Wednesday, September 23, 2009

5 Quick Questions with Gene Ha

Gene Ha is an American comics artist best known for his work on books such as Top 10 and Top 10: The Forty-Niners, with Alan Moore and Zander Cannon, for America's Best Comics, the Batman graphic novel Fortunate Son, with Gerard Jones, and The Adventures of Cyclops and Phoenix, among others. He has also drawn Global Frequency and has done covers for Wizard Magazine and Marvel Comics.

Gene has currently won three Esiner awards.

He agreed to answer 5 Quick Questions:

1) What would you say is your greatest achievement in comics?

Definitely my work with Alan Moore. That’d be the Top 10 series and its prequel, The Forty-Niners. Alan is one of the most brilliant writers working in any medium. His stories are hard hitting, but not predictable or crude. He knows how to surprise other pros while entertaining the kid in us. I love drawing a well written story.

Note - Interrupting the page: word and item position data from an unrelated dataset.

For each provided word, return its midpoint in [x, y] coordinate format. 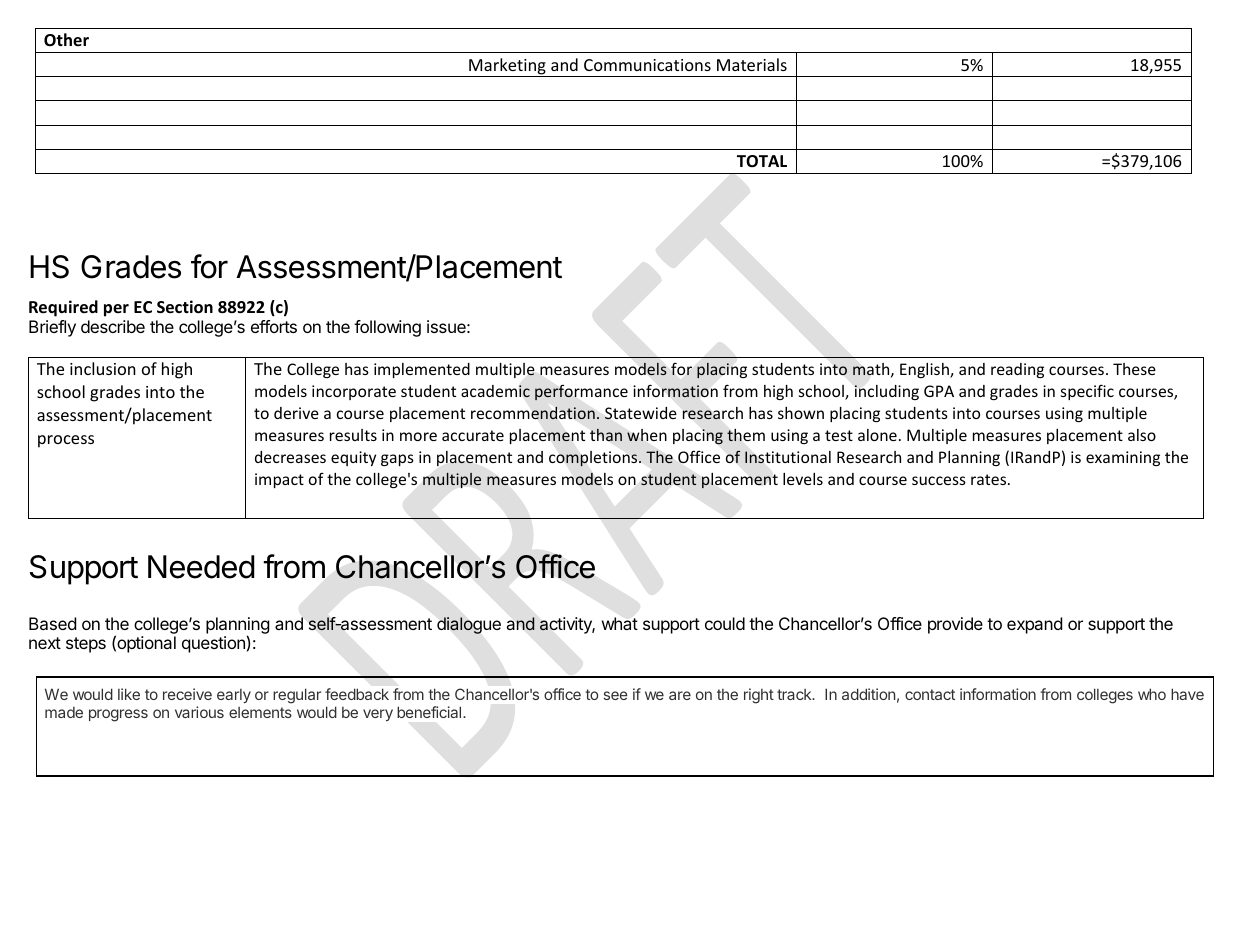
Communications [647, 65]
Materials [752, 64]
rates [990, 479]
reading [1017, 370]
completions [594, 459]
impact [279, 480]
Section [185, 307]
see [616, 695]
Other [66, 39]
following [387, 328]
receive [187, 694]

2) Who was your favorite writer or artist that you worked with & why?

My favorite was DC Editor Archie Goodwin. Early on in my career, he offered me a short story with any writer we could nab. I asked him to write me a story. He put a lot of explanation in that script explaining why he told the story the way he did. I learned a lot from him. It came out in DC Showcase ’95 #11.

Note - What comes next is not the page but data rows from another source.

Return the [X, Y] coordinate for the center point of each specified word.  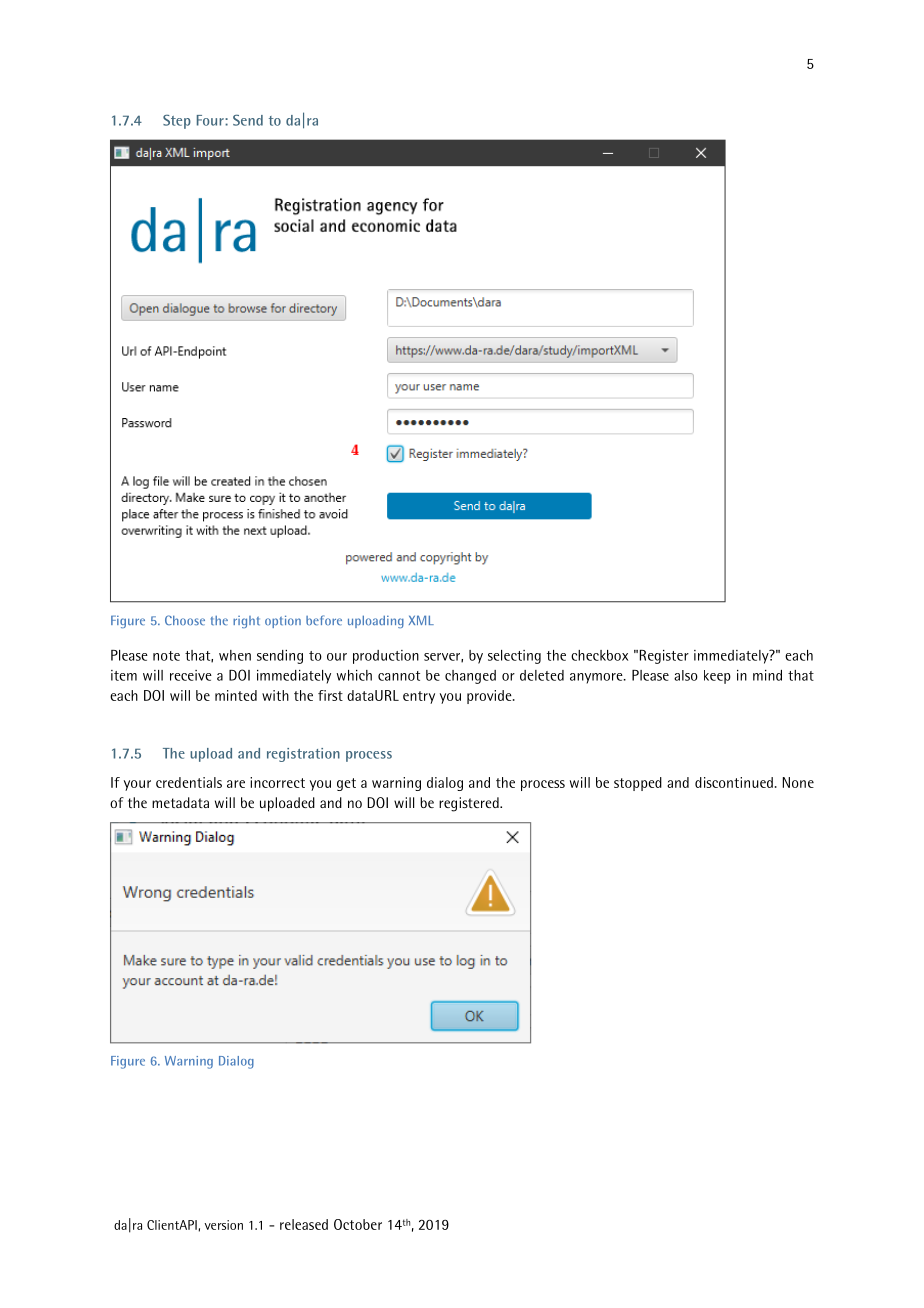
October [358, 1224]
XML [421, 620]
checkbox [599, 655]
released [304, 1224]
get [346, 784]
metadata [180, 802]
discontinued [734, 782]
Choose [185, 620]
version [224, 1225]
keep [717, 677]
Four [211, 120]
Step [177, 122]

3) What character you have never worked .., would you like to do & why?

I don’t care what character I’m drawing. If I’m working with a great writer who cares about the character, I’ll care too. If its hack work there’s only so much even a great artist can do to save the story. So with that said, I’d love to do a comics version of Dashiell Hammett’s The Glass Key and it’s hero, Ned Beaumont. It’s a great hard boiled detective story. There was a bad 1935 movie version, a still mediocre 1942 movie, and the Coen Brothers’ Miller’s Crossing took concepts from it. I’d like to do the definitive visual interpretation of that novel.

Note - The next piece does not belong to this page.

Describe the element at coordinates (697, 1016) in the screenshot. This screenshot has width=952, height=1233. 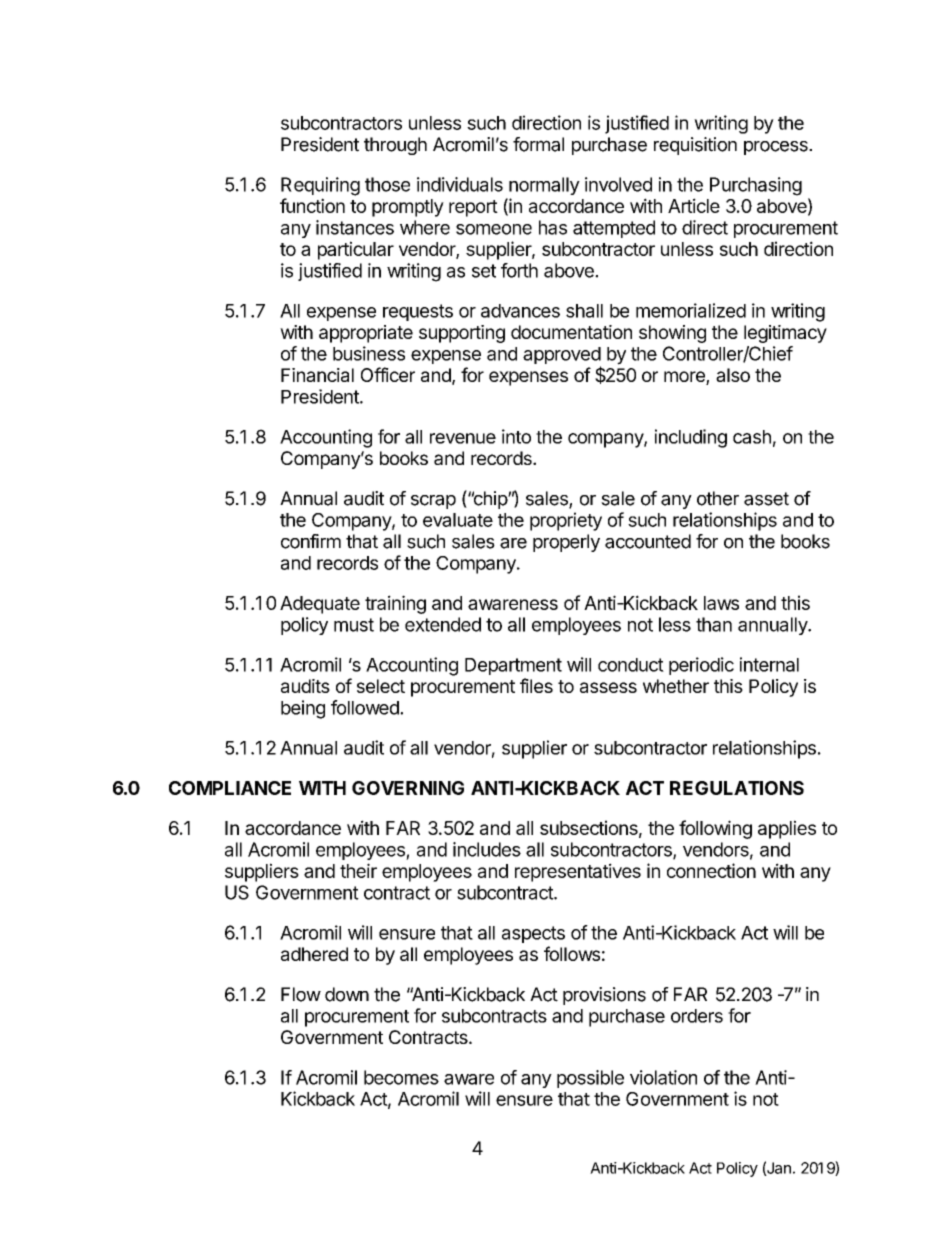
I see `orders` at that location.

4) Who are your influences?

Great painters like da Vinci, Sorolla, Monet and Velázquez. Great illustrators like Norman Rockwell and Mark English. Great comics creators from my childhood like Bill Sienkiewicz, Matt Wagner and Bill Watterson. Younger creators like Bryan Lee O’Malley and Frank Cho.

5) What hero or villain would you like to change if you could and why?

In my opinion, a character that dies should stay dead. Bringing them back is usually a mistake. It means that readers will never take your stories seriously in the future. Jean Gray and Barry Allen are the obvious examples. I wouldn’t have wanted it, but they’ve done a pretty good job bringing Barry back. The way they brought back Jean was an insult to the readers. She was never the Phoenix, she was in suspended animation in a healing pod under Jamaica Bay, NY all along. Hurray! They shouldn’t have done it.